— Start SUPPLIED DATA —

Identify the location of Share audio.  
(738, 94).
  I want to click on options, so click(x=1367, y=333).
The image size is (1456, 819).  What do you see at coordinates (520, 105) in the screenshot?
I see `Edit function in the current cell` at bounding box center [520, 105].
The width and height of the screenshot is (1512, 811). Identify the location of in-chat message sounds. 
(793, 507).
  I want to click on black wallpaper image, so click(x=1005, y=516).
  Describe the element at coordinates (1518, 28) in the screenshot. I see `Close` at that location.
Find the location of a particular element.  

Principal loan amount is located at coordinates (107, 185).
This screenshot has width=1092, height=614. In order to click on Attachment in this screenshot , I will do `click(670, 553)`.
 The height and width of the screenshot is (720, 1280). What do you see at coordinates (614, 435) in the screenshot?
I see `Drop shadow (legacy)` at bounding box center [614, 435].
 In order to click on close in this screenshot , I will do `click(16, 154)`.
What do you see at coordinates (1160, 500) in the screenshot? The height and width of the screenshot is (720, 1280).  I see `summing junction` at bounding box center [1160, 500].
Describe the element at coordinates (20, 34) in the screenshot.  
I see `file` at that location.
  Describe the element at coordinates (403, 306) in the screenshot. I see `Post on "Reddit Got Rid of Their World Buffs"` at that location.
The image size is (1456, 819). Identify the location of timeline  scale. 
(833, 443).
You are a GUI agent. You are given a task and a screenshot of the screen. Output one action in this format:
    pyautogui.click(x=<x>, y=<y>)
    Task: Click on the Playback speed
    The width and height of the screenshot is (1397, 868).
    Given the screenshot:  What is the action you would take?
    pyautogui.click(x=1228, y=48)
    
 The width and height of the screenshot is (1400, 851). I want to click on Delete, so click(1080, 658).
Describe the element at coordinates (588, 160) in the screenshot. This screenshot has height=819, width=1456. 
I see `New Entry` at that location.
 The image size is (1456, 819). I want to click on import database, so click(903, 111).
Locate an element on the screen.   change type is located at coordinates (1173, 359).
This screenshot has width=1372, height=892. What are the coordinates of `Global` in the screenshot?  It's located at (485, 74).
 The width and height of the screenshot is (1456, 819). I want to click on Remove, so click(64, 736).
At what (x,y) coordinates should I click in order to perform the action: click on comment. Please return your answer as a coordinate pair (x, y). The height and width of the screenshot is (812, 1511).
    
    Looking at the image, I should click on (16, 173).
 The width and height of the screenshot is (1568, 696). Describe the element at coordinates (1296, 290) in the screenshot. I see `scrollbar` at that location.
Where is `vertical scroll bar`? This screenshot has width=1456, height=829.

— End SUPPLIED DATA —

**OBJECTIVE:** Copy the lines of the listing unchanged, from the line with "Find the location of a particular element." to the line with "The image size is (1456, 819). I want", both included.

**TASK RESPONSE:**
Find the location of a particular element.  

Principal loan amount is located at coordinates (107, 185).
This screenshot has width=1092, height=614. In order to click on Attachment in this screenshot , I will do `click(670, 553)`.
 The height and width of the screenshot is (720, 1280). What do you see at coordinates (614, 435) in the screenshot?
I see `Drop shadow (legacy)` at bounding box center [614, 435].
 In order to click on close in this screenshot , I will do `click(16, 154)`.
What do you see at coordinates (1160, 500) in the screenshot? The height and width of the screenshot is (720, 1280).  I see `summing junction` at bounding box center [1160, 500].
Describe the element at coordinates (20, 34) in the screenshot.  
I see `file` at that location.
  Describe the element at coordinates (403, 306) in the screenshot. I see `Post on "Reddit Got Rid of Their World Buffs"` at that location.
The image size is (1456, 819). Identify the location of timeline  scale. 
(833, 443).
You are a GUI agent. You are given a task and a screenshot of the screen. Output one action in this format:
    pyautogui.click(x=<x>, y=<y>)
    Task: Click on the Playback speed
    The width and height of the screenshot is (1397, 868).
    Given the screenshot:  What is the action you would take?
    pyautogui.click(x=1228, y=48)
    
 The width and height of the screenshot is (1400, 851). I want to click on Delete, so click(1080, 658).
Describe the element at coordinates (588, 160) in the screenshot. This screenshot has height=819, width=1456. 
I see `New Entry` at that location.
 The image size is (1456, 819). I want to click on import database, so click(903, 111).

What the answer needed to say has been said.